Justice "gap" remains wider than ever

Dr Hannah McGlade Published November 26, 2024 at 4.45am (AWST)

The Coalition of Peaks meeting in Boorloo, Perth this month appears intended as a sharp reminder of state government's commitment to Closing the Gap targets and the partnership of Commonwealth and states to work together to do this.

Minister Malarndirri McCarthy with Pat Turner and organisational heads from around the country began with a 'welcome' to the new governments of Queensland and Northern Territory, governments who show blatant disregard for Aboriginal people and children's rights.

As we all know, these states have been active in campaigning for and passing new laws that will increase Aboriginal youth incarceration, with the Northern Territory in the process of lowering the age of criminal responsibility to 10 years, and the Queensland government now promising to treat children as adult offenders. These are clear violations of the UN Convention on the Rights of the Child, although children affected have no right to recourse under UN law because the Federal government has refused to ratify the Optional Protocol allowing for this process to be used in Australia.

At the same time, in fact that very day in Western Australia, we learnt that the Aboriginal incarceration had risen by 17 per cent just over the past year alone.

Western Australia has the shameful reputation of incarcerating more Aboriginal people than any other state, with the Northern Territory close behind.

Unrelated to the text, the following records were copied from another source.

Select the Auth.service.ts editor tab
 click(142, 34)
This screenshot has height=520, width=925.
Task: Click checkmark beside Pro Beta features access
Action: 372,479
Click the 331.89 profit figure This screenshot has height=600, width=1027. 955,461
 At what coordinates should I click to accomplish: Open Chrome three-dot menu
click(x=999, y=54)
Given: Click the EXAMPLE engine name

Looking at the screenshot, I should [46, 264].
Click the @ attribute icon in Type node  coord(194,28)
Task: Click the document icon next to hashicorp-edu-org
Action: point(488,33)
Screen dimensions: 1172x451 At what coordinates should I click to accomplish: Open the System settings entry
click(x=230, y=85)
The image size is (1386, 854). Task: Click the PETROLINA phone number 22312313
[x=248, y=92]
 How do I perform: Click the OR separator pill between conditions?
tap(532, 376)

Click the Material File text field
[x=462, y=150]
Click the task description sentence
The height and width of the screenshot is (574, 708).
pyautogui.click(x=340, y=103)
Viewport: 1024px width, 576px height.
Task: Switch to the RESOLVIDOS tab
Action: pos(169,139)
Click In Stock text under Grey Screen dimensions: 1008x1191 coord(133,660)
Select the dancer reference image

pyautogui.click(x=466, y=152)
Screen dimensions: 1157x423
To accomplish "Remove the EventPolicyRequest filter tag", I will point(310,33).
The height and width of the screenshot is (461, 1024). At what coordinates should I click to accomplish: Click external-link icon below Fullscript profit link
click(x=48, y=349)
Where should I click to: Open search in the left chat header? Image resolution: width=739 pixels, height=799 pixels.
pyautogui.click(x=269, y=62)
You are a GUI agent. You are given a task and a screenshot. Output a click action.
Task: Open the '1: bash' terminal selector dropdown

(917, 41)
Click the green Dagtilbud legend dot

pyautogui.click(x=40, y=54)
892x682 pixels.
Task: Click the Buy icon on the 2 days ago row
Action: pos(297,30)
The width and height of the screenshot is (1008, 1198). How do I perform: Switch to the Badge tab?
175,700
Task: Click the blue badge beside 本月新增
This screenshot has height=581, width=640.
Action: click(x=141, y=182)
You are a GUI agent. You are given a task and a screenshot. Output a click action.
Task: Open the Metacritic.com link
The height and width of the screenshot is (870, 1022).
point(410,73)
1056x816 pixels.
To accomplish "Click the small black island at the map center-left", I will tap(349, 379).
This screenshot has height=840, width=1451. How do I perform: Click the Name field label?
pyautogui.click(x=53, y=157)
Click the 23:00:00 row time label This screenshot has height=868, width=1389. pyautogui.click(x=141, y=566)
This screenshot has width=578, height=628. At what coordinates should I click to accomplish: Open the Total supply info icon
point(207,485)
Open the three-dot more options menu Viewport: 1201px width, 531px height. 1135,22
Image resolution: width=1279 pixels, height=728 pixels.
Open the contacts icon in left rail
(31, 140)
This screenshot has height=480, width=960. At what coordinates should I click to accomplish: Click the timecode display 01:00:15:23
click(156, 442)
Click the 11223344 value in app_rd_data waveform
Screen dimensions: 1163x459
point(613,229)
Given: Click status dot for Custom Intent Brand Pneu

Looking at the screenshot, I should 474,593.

Consequently, we also have more deaths in custody, with two Aboriginal men dying in WA prisons in the last month.

Underlining factors include poverty and rising costs, strict bail conditions and lack of measures such as bail hostels, mandatory detention laws known as 'three strikes' which extend to property related offences such as burglary, lack of culturally safe rehabilitation services, and the ongoing travesty of systemic racism in the criminal justice system so evident from the harsh criminalisation of First Nations children.

The Justice Policy Partnership (JPP) adopted by the Commonwealth and the Coalition of Peaks is intended to reduce Aboriginal incarceration, but the WA statistics tell us clearly the extent of the policy failure.

The JPP has no apparent influence on States prepared to increase Aboriginal incarceration through discriminatory laws, including in WA the High Risk Serious Offenders Act of 2020 which imposes indefinite detention, allowing for prisons to apply to keep people incarcerated past their release date, on the basis of perceived 'risk factors', largely impacting Aboriginal people, and was challenged unsuccessfully in the High Court in Garlett v WA (2022). There's also been no serious efforts in our State about repeal of the mandatory detention laws, underlining incarceration rates, or increasing the age of criminal responsibility from the mere age of ten years which is criminogenic, and likely to increase children's risk of incarceration.

The Australian Law Reform Commission inquiry 'Pathways to Justice. Inquiry into the Incarceration Rate of Aboriginal and Torres Strait Islander peoples' (Report 133), was tabled in Federal Parliament in 2018 and recommended the establishment of a national justice reinvestment body to address Indigenous situation. This never happened. Senator Pat Dodson and I also called for a National Aboriginal Justice Commission to oversee and advocate for reforms nationally, this never happened.

The JPP, a committee of Indigenous peoples with government and secretariat jointly of the Attorney Generals' Department and the National Aboriginal & Torres Strait Islander Legal Services (NATSILS) cannot address this dire situation of Indigenous incarceration.

And while Close the Gap included a commitment to addressing systemic racism, there's little evidence of this happening in the justice sectors. To the contrary, systemic racism and discrimination remains the norm, largely rendered invisible and normalised, with Aboriginal efforts to advocate reforms typically met with silence or indifference.

As the Productivity Commission recently made clear, the Close the Gap targets on reducing Indigenous incarceration will continue to fail while State governments engage in retrograde punitive laws that particularly impact Indigenous children

Senator McCathy's rebuke to States and her reminder of their commitments under CTG is unlikely to engender any improvements in terms of Aboriginal justice. You don't have to be a cynic to see that the NT and Queensland ran racist 'law and order' agendas to win government this year. This approach has been long been used in WA and especially by former ALP Premier Mark McGowan who frequently engaged in demonisation of Aboriginal children.

The current Corrections and Justice Minister Paul Papalia has also demonstrated his willingness to continue this conduct which puts the lives of Aboriginal children at risk. We can only hope the State Coroner examining the death of 16-year-old Cleveland Dodd has the integrity needed to identify the states participation in human rights violations contributing to Cleveland's shocking death.

As the evidence points to the failure of the JPP, surely, it's time we do better than superficial cooperation with racist governments whose promises 'are like writing in the sand' in the words of Yothu Yindi in their powerful call for Treaty. Indigenous people's advocacy for Indigenous rights, including in international human rights forums, and under the UN Declaration on the Rights of Indigenous Peoples is paramount and urgent.

Dr Hannah McGlade is a Kurin Minang human rights expert, law academic and member of the United Nations Permanent Forum on Indigenous Issues.